Russian romp Coutinho’s hat-trick leaves Liverpool in seventh heaven
Liverpool have their ‘Fab Four’ and the Premier League have their ‘Fantastic Five’ as the quintet of English clubs all qualified for the last 16 of the Champions League – which is the first time any country has achieved that remarkable feat. Here there was also a ‘Magnificent Seven’ goal rush.
They completed it in wonderful style, blowing away Spartak Moscow with an exhilarating attacking display orchestrated by their four relentless attackers. Philippe Coutinho, captaining the side, struck his first Liverpool hat-trick, while Sadio Mane, twice, Roberto Firmino and Mohamed Salah all scored as they topped Group E.
Manager Jurgen Klopp had described this showdown as “all or nothing” and so his team gave their all and left the embarrassed Russian champions with nothing. The goals mean Liverpool scored an incredible 23 times in their six group games, only bettered by Paris Saintt-germain this season, with a record 25 goals – and more than any English team has ever scored, more than Manchester United in 1998-99, when they won it.
“Wow, how did that happen,” Klopp said later. For Liverpool it is the first time they have reached the Champions League group stages since 2009, and it felt like a significant landmark for them, having fallen short in 2010 and 2014, ahead of Sunday’s Merseyside derby. The one setback, with ramifications for that fixture, was the loss of Alberto Moreno to an ankle injury that reduced him to tears.

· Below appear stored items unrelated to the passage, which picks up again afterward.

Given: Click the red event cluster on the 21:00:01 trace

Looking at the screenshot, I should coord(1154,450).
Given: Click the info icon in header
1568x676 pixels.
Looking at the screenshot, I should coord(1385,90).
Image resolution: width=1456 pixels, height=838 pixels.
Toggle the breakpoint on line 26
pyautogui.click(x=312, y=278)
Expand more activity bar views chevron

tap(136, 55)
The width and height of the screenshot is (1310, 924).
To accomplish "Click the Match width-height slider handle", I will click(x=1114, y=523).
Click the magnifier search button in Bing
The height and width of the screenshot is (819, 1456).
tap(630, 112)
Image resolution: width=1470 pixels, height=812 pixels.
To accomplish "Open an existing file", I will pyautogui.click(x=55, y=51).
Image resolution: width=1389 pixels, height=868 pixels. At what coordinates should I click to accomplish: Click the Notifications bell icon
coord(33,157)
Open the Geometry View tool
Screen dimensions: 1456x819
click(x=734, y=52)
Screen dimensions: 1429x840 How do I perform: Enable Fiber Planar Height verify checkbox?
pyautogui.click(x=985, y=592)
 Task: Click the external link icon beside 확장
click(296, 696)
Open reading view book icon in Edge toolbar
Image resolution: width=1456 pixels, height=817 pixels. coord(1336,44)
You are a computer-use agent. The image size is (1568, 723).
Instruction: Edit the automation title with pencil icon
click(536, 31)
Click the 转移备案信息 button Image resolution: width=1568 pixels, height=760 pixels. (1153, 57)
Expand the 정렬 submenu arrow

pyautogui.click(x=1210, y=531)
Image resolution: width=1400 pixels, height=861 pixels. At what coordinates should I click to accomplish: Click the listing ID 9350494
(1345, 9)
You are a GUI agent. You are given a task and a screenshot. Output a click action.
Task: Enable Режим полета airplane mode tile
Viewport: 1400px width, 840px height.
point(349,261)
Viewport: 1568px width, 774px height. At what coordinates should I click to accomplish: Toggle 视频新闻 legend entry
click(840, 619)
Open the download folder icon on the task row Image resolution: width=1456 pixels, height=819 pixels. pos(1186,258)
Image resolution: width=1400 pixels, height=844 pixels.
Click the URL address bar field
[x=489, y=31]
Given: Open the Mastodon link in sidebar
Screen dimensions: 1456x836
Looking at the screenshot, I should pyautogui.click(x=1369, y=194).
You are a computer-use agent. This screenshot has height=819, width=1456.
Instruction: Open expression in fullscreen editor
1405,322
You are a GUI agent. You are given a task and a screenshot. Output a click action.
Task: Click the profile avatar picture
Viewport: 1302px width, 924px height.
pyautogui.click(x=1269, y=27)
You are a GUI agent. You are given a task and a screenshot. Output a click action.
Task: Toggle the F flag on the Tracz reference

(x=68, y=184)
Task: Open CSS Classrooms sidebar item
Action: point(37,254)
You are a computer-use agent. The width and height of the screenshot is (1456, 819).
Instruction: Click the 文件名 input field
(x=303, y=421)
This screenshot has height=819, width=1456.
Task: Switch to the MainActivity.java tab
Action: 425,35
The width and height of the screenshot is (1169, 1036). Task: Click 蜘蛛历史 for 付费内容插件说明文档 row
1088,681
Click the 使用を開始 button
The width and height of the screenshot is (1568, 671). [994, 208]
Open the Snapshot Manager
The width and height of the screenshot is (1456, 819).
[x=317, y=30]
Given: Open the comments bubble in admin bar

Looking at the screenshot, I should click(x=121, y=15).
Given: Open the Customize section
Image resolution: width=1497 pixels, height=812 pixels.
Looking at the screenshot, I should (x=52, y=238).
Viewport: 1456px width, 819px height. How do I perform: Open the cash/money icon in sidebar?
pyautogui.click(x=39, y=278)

The game was quickly over. Liverpool claimed three goals in a devastating 14-minute first-half spell, aided by some horrendous defending from Spartak, partly forced by some awesome attacking from all angles. The lead was gift-wrapped inside four minutes. It came from a penalty, awarded after Georgi Dzhikiya bizarrely pulled back Salah following a cross by Coutinho, even though it was sailing over the head of the pair of them. Did Dzhikiya slip? Maybe. But he still held Salah’s arm, bringing the striker down with him. Coutinho stepped up and calmly lifted the ball to the goalkeeper’s left, as Aleksandr Selikhov dived to his right.
The Kop’s raucous reaction had probably helped make up the mind of Polish referee Szymon Marciniak, but it was mad defending by Dzhikiya. It was also – at three minutes and 51 seconds – the fastest goal in a Champions League game at this stadium.
Liverpool were buoyed; Liverpool were rampant. Klopp had reunited that attacking quartet, after several games of rotation, although he later described the formation as a more defensive-minded 4-4-1-1, with Mane and Coutinho wide midfielders and Salah behind Firmino.
Whatever it was, it worked. They broke, with all four involved, as Mane slid the ball through to Salah, who switched it out to Firmino. The striker had time and space and rolled it across the area for Coutinho to side-foot back across goal and into the net.
Then they struck again – and again Spartak were culpable, as they lost possession on halfway with Mane sprinting into their area and crossing towards Salah. The ball was intercepted by Serdar Tasci – it may well have been another penalty as it struck the defender’s arm – but it rebounded to Firmino, who curled it first-time inside the far post with the outside of his right boot.
So the tie was finished. Liverpool had drawn 1-1 in Moscow in September, but Spartak were without Quincy Promes, their leading scorer, captain Denis Glushakov and the striker Ze Luis on that occasion, and although their record in Europe is modest, they had lost just one of their past 19 games in all competitions. However, any Klopp concerns had been quickly blown away.
Once more the quartet combined, with Coutinho playing an ‘around-the-corner’ pass to Firmino, who ferried it on for Salah, who flicked it out wide to allow Mane a clear run on goal. It was a glorious set-up – only for Mane to blast over… just as Salah did after wriggling free moments later.
Moreno’s replacement was James Milner, and such was Liverpool’s dominance that he popped up as a left-winger, not a left back, involving himself in three of the four second-half goals. Soon after the re-start they struck, with Coutinho pushing the ball out wide to Milner, who crossed for Mane to scissor a glorious, acrobatic right-footed volley high into the net.
Anfield erupted for that one and then, also, for Coutinho as he completed that hat-trick, collecting a short pass from Milner and driving his shot goalwards, with it ricocheting heavily off defender Salvatore Bocchetti and beyond the wrongfooted Selikhov. It was Liverpool’s first Champions League hat-trick for 10 years.
Mane claimed his second with Firmino’s replacement Daniel Sturridge pulling out wide right, from Salah’s pass, and unselfishly crossing low for Mane to stretch, as he stumbled, and side-foot home. Sturridge should have had a penalty when he was felled by Selikhov, and then the striker flicked the ball over under pressure.
Finally it was Salah who did score, with Milner alertly heading the ball back infield towards Sturridge, who smartly jumped over it. It ran to the Egyptian, who checked and fired high into the goal to complete the rout, the second time Liverpool have scored seven in Europe this season. It was some show of power.